[Collected data entries]
===============

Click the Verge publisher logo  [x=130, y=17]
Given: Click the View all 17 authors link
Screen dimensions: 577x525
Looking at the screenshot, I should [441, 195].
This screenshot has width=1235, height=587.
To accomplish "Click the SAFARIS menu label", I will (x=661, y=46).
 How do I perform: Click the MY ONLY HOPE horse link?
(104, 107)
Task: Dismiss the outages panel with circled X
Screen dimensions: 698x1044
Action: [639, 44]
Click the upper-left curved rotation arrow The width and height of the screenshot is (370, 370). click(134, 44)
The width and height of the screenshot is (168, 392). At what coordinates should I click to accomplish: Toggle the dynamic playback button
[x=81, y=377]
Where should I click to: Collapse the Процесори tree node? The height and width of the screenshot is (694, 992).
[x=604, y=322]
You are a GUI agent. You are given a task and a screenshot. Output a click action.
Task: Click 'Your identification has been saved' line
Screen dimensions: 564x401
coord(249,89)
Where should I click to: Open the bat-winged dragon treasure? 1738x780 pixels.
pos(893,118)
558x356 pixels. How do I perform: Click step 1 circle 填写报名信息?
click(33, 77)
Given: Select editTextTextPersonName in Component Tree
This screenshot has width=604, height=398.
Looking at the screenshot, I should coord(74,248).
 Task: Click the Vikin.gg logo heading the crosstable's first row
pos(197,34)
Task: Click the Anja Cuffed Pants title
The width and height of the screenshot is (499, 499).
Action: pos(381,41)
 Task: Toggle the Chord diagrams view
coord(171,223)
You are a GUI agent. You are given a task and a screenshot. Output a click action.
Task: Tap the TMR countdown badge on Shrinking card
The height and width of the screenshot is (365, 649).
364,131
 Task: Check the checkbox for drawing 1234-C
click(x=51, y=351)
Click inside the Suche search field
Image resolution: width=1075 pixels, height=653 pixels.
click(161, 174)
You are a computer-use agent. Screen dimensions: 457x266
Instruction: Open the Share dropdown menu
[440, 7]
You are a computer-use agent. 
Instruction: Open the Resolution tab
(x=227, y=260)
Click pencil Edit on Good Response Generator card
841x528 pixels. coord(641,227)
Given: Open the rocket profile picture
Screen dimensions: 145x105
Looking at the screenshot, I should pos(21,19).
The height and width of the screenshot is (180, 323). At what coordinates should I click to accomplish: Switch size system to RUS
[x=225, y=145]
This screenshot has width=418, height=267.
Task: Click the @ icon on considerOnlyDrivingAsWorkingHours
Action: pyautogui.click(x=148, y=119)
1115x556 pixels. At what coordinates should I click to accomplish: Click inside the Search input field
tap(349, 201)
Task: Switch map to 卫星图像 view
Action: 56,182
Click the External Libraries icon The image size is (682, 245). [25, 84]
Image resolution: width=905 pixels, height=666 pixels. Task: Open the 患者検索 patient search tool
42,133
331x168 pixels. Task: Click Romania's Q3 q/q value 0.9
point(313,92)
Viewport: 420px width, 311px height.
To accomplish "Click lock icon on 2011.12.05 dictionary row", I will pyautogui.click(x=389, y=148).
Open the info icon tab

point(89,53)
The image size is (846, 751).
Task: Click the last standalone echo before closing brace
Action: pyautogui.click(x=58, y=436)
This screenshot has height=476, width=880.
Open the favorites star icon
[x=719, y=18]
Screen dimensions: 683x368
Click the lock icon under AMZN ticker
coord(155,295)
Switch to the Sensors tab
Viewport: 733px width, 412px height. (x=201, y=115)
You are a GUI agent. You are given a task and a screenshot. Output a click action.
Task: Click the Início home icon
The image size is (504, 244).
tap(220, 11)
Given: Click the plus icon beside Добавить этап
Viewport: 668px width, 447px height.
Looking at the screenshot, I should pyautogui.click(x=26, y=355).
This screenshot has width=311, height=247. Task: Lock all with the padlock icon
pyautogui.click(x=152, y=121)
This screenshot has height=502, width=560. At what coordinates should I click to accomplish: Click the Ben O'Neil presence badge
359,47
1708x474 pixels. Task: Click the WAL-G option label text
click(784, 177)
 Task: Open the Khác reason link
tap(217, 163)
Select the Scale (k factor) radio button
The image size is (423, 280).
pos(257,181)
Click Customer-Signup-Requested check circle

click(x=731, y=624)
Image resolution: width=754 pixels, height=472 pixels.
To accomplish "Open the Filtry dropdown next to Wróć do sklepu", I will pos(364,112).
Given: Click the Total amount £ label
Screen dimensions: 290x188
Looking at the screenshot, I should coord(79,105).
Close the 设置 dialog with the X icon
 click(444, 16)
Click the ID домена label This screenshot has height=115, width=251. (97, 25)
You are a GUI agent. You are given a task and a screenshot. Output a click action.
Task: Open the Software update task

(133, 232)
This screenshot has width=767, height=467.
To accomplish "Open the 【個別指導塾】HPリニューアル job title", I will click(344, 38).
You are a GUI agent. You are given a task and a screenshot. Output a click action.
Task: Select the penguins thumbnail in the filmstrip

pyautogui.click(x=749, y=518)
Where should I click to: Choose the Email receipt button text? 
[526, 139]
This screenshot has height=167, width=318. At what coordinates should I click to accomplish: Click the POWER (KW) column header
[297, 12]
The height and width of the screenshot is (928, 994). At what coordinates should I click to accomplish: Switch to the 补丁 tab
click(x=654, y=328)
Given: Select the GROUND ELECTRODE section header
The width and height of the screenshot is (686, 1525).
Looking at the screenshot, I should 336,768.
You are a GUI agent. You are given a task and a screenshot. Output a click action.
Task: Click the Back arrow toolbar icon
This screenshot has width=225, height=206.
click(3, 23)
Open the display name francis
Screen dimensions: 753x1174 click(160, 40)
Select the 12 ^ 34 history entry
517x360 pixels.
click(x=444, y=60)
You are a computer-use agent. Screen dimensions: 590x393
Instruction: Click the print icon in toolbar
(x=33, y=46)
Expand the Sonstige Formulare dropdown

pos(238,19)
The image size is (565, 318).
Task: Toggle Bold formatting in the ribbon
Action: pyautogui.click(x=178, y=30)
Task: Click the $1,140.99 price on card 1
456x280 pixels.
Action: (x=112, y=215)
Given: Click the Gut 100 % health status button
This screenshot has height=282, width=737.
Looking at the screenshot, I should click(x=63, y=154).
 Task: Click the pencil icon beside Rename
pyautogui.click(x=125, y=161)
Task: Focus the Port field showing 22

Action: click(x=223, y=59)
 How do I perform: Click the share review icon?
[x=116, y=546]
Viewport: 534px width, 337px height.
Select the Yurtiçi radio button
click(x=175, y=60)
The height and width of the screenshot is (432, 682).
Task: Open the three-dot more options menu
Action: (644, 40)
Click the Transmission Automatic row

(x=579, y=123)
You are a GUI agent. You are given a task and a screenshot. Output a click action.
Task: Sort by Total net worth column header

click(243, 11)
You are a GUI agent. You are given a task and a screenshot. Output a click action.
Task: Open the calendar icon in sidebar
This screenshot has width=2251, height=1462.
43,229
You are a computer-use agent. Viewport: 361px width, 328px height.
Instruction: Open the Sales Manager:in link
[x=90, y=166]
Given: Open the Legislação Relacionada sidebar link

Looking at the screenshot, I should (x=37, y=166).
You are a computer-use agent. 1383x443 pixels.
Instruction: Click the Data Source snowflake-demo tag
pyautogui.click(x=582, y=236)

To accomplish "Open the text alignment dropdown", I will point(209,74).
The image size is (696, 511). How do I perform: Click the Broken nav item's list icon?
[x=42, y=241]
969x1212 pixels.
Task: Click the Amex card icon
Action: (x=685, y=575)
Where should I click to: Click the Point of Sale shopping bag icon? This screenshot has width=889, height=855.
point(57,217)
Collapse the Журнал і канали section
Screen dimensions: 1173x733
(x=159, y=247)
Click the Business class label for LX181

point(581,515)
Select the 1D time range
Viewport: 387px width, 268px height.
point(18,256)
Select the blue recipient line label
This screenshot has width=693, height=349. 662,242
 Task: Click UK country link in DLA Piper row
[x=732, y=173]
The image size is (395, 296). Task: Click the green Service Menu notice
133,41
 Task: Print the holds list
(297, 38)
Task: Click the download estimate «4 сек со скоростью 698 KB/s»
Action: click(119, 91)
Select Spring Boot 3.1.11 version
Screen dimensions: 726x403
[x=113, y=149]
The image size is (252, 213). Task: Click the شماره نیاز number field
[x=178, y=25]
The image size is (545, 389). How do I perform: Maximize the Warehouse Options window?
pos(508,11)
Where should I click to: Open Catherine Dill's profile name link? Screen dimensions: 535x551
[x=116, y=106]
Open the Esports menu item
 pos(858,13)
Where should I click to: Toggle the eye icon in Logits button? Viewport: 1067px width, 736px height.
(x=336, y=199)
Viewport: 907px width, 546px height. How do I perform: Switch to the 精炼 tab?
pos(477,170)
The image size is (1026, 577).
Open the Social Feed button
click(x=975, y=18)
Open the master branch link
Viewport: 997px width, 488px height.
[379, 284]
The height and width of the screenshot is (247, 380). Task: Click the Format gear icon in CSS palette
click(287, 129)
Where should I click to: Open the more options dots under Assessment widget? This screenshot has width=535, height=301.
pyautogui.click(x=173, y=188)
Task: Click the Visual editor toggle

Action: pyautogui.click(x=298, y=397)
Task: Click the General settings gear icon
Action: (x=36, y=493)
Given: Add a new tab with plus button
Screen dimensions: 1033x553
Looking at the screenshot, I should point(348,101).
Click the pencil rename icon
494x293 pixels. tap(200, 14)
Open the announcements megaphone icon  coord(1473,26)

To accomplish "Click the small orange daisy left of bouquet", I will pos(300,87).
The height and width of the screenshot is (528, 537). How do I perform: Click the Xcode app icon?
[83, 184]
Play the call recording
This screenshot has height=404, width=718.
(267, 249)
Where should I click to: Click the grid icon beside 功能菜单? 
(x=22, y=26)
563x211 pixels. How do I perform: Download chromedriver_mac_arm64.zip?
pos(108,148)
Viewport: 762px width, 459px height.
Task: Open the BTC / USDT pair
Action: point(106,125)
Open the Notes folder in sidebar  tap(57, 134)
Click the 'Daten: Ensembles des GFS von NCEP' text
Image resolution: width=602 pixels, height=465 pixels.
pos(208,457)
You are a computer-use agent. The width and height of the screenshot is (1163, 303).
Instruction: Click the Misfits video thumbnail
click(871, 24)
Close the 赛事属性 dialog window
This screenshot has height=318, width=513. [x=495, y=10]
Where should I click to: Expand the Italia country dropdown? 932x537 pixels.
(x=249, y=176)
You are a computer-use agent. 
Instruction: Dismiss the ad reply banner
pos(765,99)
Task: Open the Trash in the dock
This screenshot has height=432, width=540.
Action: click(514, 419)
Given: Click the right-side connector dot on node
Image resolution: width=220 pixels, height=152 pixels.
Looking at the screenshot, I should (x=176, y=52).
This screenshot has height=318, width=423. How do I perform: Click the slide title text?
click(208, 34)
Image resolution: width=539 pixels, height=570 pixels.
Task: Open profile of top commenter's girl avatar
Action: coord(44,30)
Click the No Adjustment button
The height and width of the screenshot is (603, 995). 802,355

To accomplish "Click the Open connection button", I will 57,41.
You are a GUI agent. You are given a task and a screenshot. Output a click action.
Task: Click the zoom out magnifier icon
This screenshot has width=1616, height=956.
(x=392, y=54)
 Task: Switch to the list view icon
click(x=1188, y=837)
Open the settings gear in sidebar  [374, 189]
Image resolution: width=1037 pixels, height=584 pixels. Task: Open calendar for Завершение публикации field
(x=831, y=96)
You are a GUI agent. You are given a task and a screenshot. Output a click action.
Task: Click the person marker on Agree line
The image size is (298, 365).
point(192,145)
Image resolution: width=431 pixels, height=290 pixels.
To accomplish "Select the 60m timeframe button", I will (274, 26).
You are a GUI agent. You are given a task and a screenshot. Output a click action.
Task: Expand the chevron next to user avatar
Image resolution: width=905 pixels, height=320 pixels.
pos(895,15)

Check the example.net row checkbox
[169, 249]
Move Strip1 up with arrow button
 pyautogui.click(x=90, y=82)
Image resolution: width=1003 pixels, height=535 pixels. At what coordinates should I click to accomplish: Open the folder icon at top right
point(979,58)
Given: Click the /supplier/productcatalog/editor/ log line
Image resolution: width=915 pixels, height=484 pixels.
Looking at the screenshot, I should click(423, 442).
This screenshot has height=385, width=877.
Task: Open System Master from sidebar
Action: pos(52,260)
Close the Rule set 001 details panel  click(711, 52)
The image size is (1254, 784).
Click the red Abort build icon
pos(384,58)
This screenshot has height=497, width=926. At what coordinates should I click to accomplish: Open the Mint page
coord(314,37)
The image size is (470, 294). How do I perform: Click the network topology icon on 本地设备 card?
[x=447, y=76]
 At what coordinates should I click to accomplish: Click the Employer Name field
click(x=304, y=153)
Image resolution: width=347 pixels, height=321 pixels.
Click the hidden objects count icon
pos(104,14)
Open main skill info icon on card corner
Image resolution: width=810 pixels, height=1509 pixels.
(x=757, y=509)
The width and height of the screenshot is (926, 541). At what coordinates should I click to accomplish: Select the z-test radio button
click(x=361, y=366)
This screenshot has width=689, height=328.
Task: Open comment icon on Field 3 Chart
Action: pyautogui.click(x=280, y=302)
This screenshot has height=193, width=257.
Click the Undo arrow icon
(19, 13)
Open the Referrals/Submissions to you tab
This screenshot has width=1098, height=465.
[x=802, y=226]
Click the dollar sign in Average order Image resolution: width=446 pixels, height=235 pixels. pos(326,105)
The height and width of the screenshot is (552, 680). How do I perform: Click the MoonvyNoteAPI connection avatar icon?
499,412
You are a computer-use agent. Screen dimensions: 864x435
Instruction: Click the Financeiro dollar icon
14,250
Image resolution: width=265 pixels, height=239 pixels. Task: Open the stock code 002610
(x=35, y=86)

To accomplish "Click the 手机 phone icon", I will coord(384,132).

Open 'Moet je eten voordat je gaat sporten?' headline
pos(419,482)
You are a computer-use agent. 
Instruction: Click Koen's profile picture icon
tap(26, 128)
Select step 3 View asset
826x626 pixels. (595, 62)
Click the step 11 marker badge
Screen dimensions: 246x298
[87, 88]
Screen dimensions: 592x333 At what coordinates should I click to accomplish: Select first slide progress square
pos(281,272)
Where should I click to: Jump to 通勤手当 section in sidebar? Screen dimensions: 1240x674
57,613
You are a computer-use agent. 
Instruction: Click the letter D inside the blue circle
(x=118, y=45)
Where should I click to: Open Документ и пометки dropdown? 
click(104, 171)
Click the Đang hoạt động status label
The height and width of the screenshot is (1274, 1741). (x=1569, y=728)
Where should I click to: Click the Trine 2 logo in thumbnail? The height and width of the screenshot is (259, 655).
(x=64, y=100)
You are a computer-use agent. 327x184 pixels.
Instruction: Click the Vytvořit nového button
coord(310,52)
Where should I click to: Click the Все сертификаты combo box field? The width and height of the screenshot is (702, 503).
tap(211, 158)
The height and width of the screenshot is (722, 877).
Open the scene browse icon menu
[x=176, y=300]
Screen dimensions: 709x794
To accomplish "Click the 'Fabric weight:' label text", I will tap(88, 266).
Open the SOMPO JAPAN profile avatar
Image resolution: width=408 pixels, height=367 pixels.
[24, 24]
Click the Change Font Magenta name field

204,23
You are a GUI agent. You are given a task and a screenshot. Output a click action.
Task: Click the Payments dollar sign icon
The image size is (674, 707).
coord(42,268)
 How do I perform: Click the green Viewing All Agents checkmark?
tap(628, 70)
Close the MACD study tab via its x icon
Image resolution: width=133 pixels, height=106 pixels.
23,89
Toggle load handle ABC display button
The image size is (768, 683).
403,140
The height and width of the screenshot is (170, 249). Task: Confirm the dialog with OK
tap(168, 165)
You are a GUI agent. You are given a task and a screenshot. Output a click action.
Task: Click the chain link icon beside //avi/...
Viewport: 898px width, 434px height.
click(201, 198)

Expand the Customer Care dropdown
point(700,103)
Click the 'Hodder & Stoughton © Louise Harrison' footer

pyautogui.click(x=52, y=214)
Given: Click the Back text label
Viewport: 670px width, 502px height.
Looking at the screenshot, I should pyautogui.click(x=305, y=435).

===============

— Directions for this task —
Collect every line above that contains the word "computer".

— Output of the exercise —
You are a computer-use agent. Screen dimensions: 457x266
You are a computer-use agent. 
You are a computer-use agent. Screen dimensions: 590x393
You are a computer-use agent. Viewport: 361px width, 328px height.
You are a computer-use agent. 1383x443 pixels.
You are a computer-use agent. The width and height of the screenshot is (1163, 303).
You are a computer-use agent. 
You are a computer-use agent. Screen dimensions: 864x435
You are a computer-use agent. 
You are a computer-use agent. 
You are a computer-use agent. 327x184 pixels.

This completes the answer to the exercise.